E’ mancato, a Trieste, Riccardo Goruppi, partigiano, sopravvissuto alla deportazione nei lager nazisti e per tutta la vita testimone degli orrori della Shoah. Presidente onorario dell’Associazione nazionale ex deportati giuliana, aveva 94 anni ed era molto noto proprio per la sua attività di divulgazione di ciò che accadde durante la Seconda Guerra Mondale, iniziata in forma privata negli Anni ’60 e poi, pubblicamente, a partire dagli Anni ‘80.
Nel 1944, da partigiano 17enne, fu arrestato assieme al padre Edoardo a seguito di una delazione.

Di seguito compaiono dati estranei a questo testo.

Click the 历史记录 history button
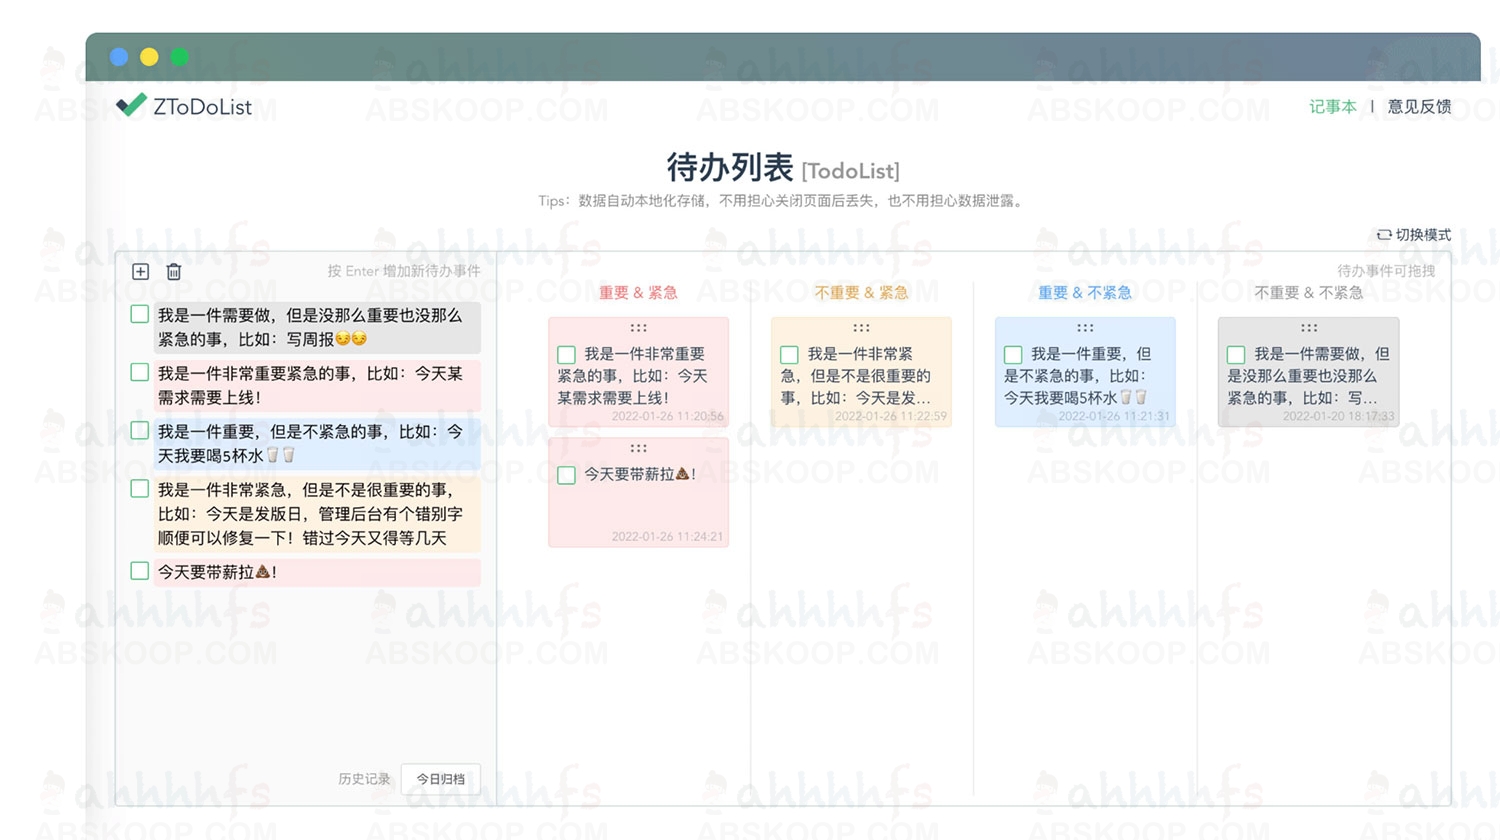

Incarcerato nella Trieste occupata dalle truppe naziste, fu deportato prima a Dachau, per poi essere trasferito nei campi di Leonberg, Mühldorf e Kaufering.
Goruppi – Gorup prima dell’italianizzazione imposta dal regime di Mussolini – era nato a Prosecco nel 1927 e apparteneva alla comunità slovena in Italia. Quando fu liberato dagli Alleati, era ammalato di tifo, pesava pochi chili e perdeva spesso conoscenza; era ancora in vita, ma aveva perso il padre. La testimonianza, per lui, era un dovere civile e morale, che non aveva mai trascurato anche negli ultimi anni.

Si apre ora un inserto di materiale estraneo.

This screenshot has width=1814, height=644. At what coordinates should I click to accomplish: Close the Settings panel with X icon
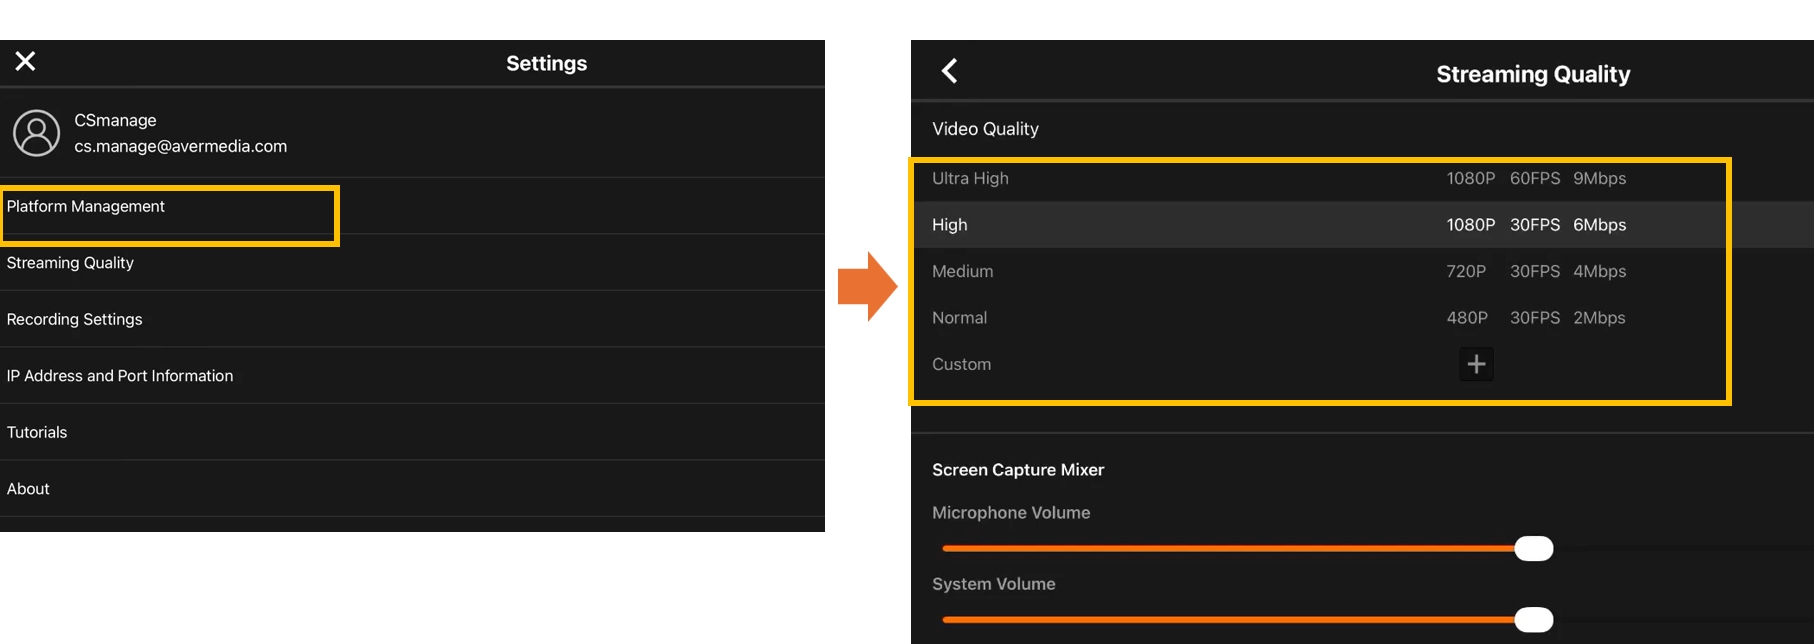(26, 62)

Con la sua morte, afferma la storica Dunja Nanut, presidente dell’Aned Trieste e autrice della biografia di Goruppi, “viene meno una colonna portante. Un punto di riferimento, capace di comprendere i problemi del passato e dell’oggi. A noi resta un vuoto incolmabile”.
“Con Riccardo Gorup scompare un pezzo importante della nostra storia: prima di morire nel Lager, il padre gli aveva consegnato un compito oneroso, quello di raccontare”, ricorda la senatrice Tatjana Rojc. “E Riccardo, sopravvissuto, ha raccontato. Senza sosta. Con la consapevolezza che la testimonianza rappresenta l’unica arma, affinché l’umanità, ma i ragazzi soprattutto, si rendano conto di ciò che è stato e che speriamo non si ripeta mai più. Un grande uomo, Riccardo, che ha avuto il coraggio di affrontare l’orrore del proprio vissuto giorno dopo giorno, anno dopo anno, e condividerlo con noi tutti. Una figura di cui non dobbiamo dimenticare la grande eredità morale e portarla avanti, per noi ma anche per lui”.